Invasive species aren’t new to New York State, and now the state is working to get rid of various species like hogweed, the spotted lanternfly, beech tree disease, and Japanese knotweed.
Invasive species are plants or insects that are not native to an area and can harm the environment.
This includes habitat loss, killing native fish, wildlife, trees, crops and hindering recreational activities.
Different species do different things, and each year certain ones flair up worse than others.
Hogweed, a terrestrial invasive species
Hogweed is an invasive plant species.
The plant contains poison that can cause burns, and according to the Times Union, an Invasive Strike Force crew is working to rid the Hudson Valley of the plant.
The team’s leader has shared that if they run out of time to clear the hogweed, they will adjust their schedules.
He prioritizes the elimination of hogweed.
The plant is dangerous not only because it could kill off other native species, but it’s harmful to humans.
Hogweed can grow as tall as 8 to 14 feet as a full grown adult plant.
The plant has a green hollow stem with purple spots and course white hair.
Leaves can be as large as five feet across.
The plant has been showing up the most in Otsego County, and has been completely taken out of Albany County.
The plant’s flowers bloom in June and July at the top of the plant and can grow to 18 inches across.
These flowers can cause major burns if they touch human skin, and the sunlight will only make them worse.
The team is working to completely remove the species from Ulster, Duchess, Orange, Putnam, Rockland, and Westchester counties.
Each year the team works to remove hogweed, and each year the number of plants has dropped down.
Plants must be removed before they produce seeds, which survive for years after being dispersed.
This means the site is watched for nine years.
After nine years of no new plants, the site is deemed clear of the invasive species.
Spotted lanternfly, a terrestrial invasive species
Cornell is working hard to slow the spread of spotted lanternflies in upstate New York.
The team working to stop the infestation from happening states their arrival will be happening, according to the Cornell Chronicle.
Their current goal is to reduce the speed at which the spotted lanternfly spreads, so once it arrives they have better tools to handle them.
The species is destructive, and has the capability of wiping out entire crops.
Grapes are a favorite of the insect, and if gone unmanaged, could harm the entire wine industry.
Teams work together to perform surveillance, early detection, eradication, outreach, and research.
These bugs first showed up in 2014 in Pennsylvania and have now spread to 11 states.
Populations have grown so large in some areas, like Pennsylvania, that they swarm.
Adults are starting to appear now, which makes them easier to see but also easier to move.
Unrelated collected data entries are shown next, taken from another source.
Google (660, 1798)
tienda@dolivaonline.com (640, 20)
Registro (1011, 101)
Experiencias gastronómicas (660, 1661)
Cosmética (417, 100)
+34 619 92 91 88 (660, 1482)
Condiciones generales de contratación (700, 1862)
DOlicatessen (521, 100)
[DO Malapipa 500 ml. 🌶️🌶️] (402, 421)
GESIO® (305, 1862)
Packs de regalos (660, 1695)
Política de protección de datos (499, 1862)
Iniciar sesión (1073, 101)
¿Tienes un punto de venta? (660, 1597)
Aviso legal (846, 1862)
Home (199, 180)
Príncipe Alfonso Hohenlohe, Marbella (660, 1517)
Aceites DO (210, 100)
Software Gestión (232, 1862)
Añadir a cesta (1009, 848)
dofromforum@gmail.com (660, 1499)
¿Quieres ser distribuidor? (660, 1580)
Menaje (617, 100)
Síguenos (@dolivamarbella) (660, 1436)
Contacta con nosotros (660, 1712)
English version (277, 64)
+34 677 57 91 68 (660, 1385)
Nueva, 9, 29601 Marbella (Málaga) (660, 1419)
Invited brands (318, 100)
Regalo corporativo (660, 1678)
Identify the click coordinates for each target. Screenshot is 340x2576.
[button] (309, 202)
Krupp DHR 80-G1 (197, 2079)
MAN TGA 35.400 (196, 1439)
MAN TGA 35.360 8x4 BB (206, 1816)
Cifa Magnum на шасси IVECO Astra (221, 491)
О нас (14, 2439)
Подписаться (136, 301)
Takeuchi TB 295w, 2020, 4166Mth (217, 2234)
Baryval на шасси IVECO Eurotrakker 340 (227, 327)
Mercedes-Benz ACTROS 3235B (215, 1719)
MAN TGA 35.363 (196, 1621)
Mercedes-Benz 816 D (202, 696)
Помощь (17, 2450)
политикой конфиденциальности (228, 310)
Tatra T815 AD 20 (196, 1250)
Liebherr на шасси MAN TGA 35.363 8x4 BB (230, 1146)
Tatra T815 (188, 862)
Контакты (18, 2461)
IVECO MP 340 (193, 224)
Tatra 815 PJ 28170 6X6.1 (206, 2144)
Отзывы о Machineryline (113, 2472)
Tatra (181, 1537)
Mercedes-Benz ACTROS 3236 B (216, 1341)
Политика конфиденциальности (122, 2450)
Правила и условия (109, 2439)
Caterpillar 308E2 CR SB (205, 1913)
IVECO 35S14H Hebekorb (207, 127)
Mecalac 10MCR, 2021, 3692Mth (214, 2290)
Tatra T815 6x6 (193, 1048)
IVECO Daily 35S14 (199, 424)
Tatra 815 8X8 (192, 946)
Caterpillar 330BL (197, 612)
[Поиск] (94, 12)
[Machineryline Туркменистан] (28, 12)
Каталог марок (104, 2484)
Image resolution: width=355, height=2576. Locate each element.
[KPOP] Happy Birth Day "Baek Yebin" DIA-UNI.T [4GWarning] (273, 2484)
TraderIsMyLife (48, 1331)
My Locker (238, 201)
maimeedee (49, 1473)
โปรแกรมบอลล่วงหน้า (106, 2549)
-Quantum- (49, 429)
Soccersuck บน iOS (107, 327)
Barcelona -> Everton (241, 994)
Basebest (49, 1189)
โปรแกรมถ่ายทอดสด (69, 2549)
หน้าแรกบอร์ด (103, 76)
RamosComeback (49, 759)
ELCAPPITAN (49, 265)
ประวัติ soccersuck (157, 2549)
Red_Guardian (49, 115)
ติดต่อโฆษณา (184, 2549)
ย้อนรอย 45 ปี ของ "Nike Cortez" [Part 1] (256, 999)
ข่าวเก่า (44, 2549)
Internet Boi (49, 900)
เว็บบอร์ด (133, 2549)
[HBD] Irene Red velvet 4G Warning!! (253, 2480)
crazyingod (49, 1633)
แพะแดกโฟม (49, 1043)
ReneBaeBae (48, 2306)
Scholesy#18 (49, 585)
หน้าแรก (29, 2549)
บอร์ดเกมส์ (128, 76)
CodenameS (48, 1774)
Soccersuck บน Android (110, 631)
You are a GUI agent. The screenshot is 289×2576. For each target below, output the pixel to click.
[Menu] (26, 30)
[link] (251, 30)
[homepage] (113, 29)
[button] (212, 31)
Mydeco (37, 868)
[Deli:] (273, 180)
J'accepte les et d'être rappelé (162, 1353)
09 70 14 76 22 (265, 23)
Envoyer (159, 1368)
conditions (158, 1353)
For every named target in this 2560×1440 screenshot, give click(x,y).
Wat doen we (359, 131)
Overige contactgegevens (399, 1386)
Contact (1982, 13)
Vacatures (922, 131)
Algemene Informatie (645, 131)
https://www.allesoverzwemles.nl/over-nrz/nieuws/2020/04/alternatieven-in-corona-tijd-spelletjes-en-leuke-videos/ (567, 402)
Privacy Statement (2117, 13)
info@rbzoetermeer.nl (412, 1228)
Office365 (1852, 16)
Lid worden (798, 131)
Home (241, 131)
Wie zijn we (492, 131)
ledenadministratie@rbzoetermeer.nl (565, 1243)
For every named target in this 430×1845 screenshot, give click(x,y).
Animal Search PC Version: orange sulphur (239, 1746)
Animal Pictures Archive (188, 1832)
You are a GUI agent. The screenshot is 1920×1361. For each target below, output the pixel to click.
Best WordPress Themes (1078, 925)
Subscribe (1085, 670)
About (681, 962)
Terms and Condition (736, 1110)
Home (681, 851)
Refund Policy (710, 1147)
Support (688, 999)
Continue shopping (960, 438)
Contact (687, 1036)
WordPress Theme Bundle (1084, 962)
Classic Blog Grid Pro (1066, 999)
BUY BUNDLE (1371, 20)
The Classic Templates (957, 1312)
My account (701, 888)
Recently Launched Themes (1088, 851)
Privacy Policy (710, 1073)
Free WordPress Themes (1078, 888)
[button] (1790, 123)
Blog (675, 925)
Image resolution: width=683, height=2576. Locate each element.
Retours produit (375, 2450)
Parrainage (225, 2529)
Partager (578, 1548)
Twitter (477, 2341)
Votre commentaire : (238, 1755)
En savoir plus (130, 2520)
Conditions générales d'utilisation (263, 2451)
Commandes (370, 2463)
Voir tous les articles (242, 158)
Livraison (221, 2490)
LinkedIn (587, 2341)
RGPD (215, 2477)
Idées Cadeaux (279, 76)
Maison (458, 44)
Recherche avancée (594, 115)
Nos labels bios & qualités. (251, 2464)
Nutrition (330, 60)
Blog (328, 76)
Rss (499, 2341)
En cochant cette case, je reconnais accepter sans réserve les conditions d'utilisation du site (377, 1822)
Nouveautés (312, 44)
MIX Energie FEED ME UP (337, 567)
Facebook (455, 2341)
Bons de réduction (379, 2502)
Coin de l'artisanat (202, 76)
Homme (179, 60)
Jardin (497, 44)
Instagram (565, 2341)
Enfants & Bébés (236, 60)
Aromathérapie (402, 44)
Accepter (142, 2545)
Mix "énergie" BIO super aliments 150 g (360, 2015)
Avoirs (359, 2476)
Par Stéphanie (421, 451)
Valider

People are asked to squish the insect if they see it and not move it.
They should then contact the NYSDEC to report the sighting.
Michigan may soon see the spotted lanternfly
Officials in Michigan have warned residents to be on the lookout for the pest, according to Click On Detroit.
So far sightings have been confirmed in Connecticut, Delaware, Indiana, Maryland, Massachusetts, New Jersey, New York, North Carolina, Ohio, Pennsylvania, Virginia, and West Virginia this season.
Michigan has yet to spot the species.
While living ones haven’t been seen, there have been five cases of dead spotted lanternflies this year.
The insects were found in packaging materials or items that were shipped from other states with known sightings.
It’s important for people to be aware of the bugs and what their eggs may look like.
Eggs can be found on cars, outdoor furniture, or any surface.
If you do business with states that have known sightings, be sure to check your packaging well.
Now, Japanese knotweed has been added to the list of invasive species as it proves there are more problems than experts were previously aware of.
Japanese Knotweed is tall and leafy, often found along creeks and rivers, according to Lohud.
The plants are thick and look similar to bamboo.
They can easily hinder outdoor recreation.
In addition to being annoying, the plant can displace native species with roots below the soil.
A non-native species of worm has appeared to feed off the knotweed plants, later getting into streams and causing issues for the fish.
The plant arrived originally from Asia as a decorative plant and has rapidly spread.
Beech tree disease
The newest form of invasive species appears to be a disease with little known about it, killing off beech trees in New York.
What causes this disease is currently unknown, but researchers feel it could be a parasitic nematode, according to New York Upstate.
This is a small invasive worm that feeds on the cells of the leaves in a beech tree.
35 counties have trees that have been impacted, and the first case was discovered in 2018 in Chautauqua County.
Experts believe the disease is likely already in an area long before anyone notices it.
Beech trees dying has a major impact on the environment.
The trees provide protein and fat out of beechnuts for 40 different animals.
To help save beech trees, be aware of the signs and report them to the NYSDEC.
Signs include darker striping on leaves, sometimes heavily banded and crinkled if in the advanced stages.
While Michigan worries about the spotted lanternfly’s arrival, the beech tree disease has already made an appearance.
The disease was seen in St. Claire County, according to Bridge Michigan.